------ Passage provided ------

Anti-Asian Hate Crimes During the Pandemic

Anti-Asian Hate Crimes During the Pandemic

Samantha George

If you’ve been on social media the past two years, it would come as no surprise to hear that hate crimes against Asian Americans have been rising. So fast in fact, that these crimes have acutally spiked 150% in 2020. Hate crimes against Asian Americans are no new phenomenon  though. In 1882, the U.S government passed the Chinese Exclusion Act, prohibiting Chinese laborers from immigrating to the U.S and denying citizenship to the ones already in the country. In WWll, the infamous internment camps housed Japanese Americans, regardless of their citizenship status. These harrowing examples of racism do not stop there —  plenty of lynchings, killings and assaults of Asian Americans have occured in this nation’s history. 


Personally, most of the comments I have received about being Indian are microaggressions, which are subtle and often unintentional discriminations against someone. For example, people often point out negatives about India to me, such as  “how dirty it is.” These comments, although small, can have a big impact on the way a person feels about themselves.


In the past couple months, many Asian Americans have encountered more violence than just microaggressions. A recent killing spree of 8 women, 6 of whom were Asian, in spas across Atlanta by a white man who saw the women as  “a temptation for him that he wanted to eliminate”. This crime highlights the hypersexualization of Asian women, which is a harmful stereotype caused by racism. Another incident involved the assault of an elderly Asian woman on the subway in Brooklyn, NY. Similarly, a second Asian woman was attacked in San Francisco.

------ Data to examine ------

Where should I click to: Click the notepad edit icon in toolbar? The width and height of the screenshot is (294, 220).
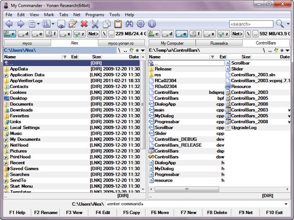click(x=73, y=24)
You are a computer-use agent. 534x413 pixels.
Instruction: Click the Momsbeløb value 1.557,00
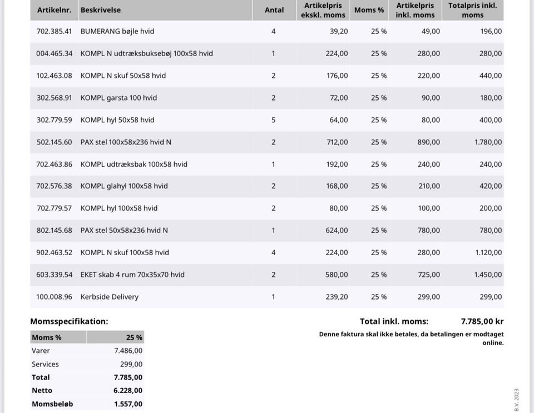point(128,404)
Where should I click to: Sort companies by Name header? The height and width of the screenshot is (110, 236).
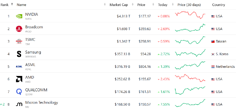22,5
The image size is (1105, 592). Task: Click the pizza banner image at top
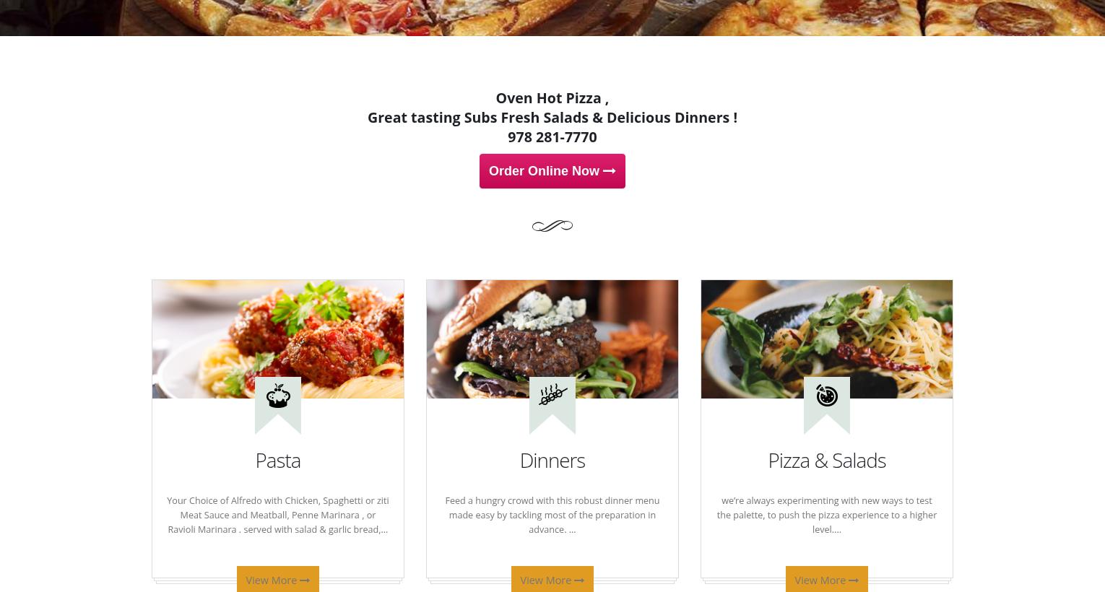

------
------ Data to examine ------

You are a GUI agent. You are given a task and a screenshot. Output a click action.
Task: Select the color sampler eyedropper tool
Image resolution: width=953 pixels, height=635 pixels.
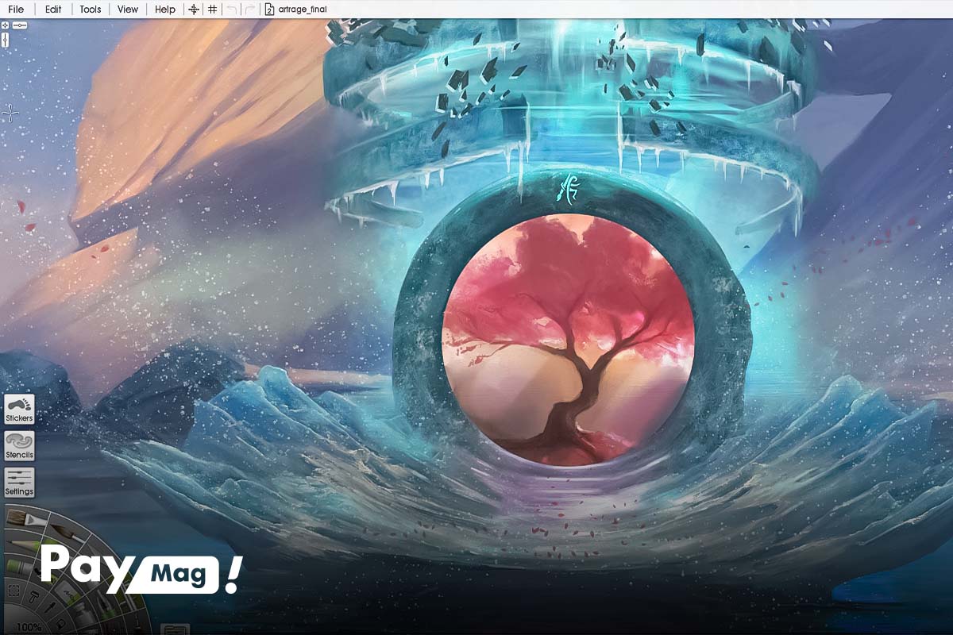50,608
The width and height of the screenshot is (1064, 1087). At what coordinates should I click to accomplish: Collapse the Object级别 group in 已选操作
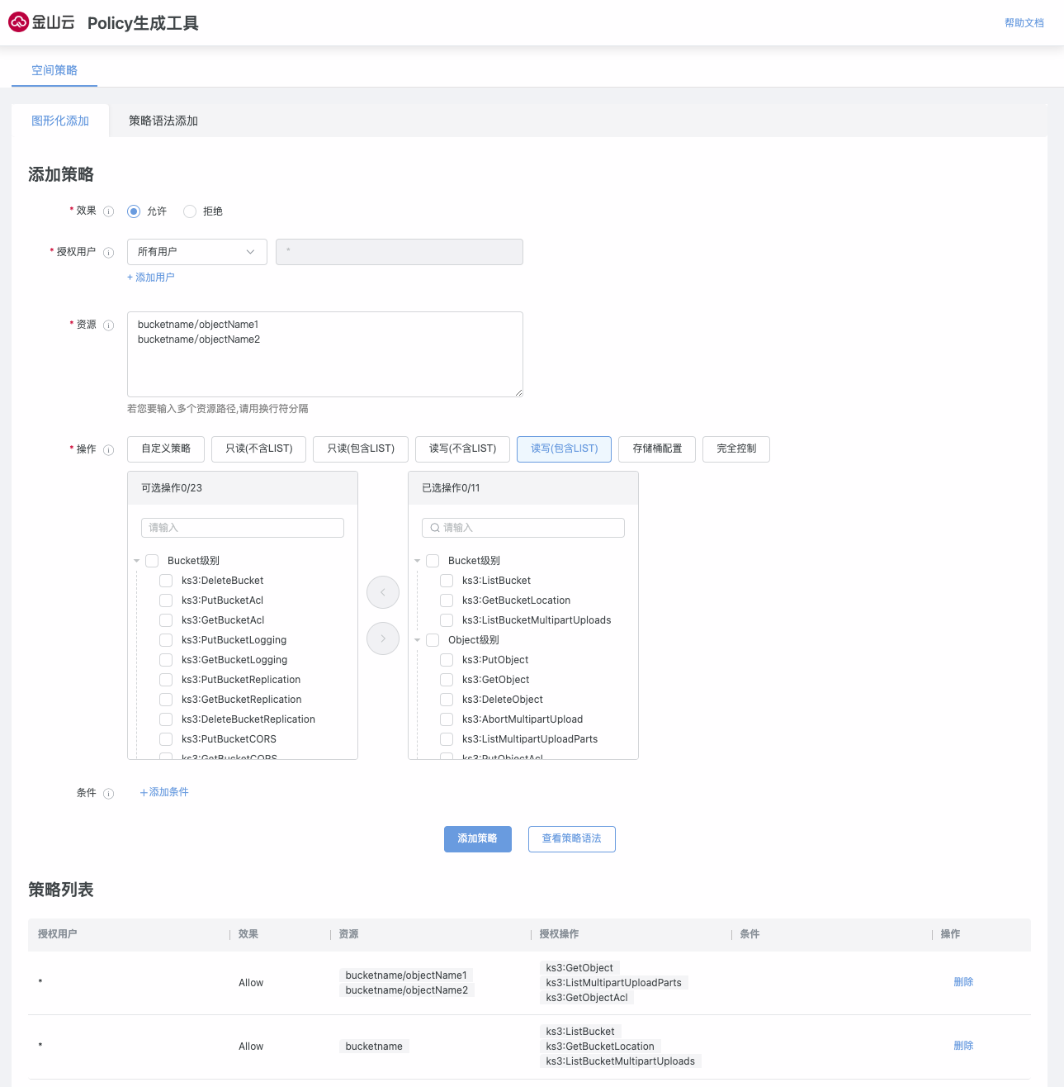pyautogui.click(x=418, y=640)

------

* Activities:
• A. Decide whether each statement below agrees with the article on anti-Asian hate crimes. For each, answer yes or no and quote the words from the article that decide it.

(i) The U.S. government passed the Chinese Exclusion Act in 1882.
(ii) The WWII internment camps held only Japanese Americans who were U.S. citizens.
(iii) The second Asian woman mentioned was attacked on the subway in Brooklyn.
• B. Rewrite the stretch of the article on anti-Asian hate crimes from "Personally, most of" through "in San Francisco.", substituting "slights" for "microaggressions".

* Results in order:
• A.
(i) Yes: "In 1882, the U.S government passed the Chinese Exclusion Act"
(ii) No: "the infamous internment camps housed Japanese Americans, regardless of their citizenship status"
(iii) No: "a second Asian woman was attacked in San Francisco"

• B.
Personally, most of the comments I have received about being Indian are slights, which are subtle and often unintentional discriminations against someone. For example, people often point out negatives about India to me, such as  “how dirty it is.” These comments, although small, can have a big impact on the way a person feels about themselves.


In the past couple months, many Asian Americans have encountered more violence than just slights. A recent killing spree of 8 women, 6 of whom were Asian, in spas across Atlanta by a white man who saw the women as  “a temptation for him that he wanted to eliminate”. This crime highlights the hypersexualization of Asian women, which is a harmful stereotype caused by racism. Another incident involved the assault of an elderly Asian woman on the subway in Brooklyn, NY. Similarly, a second Asian woman was attacked in San Francisco.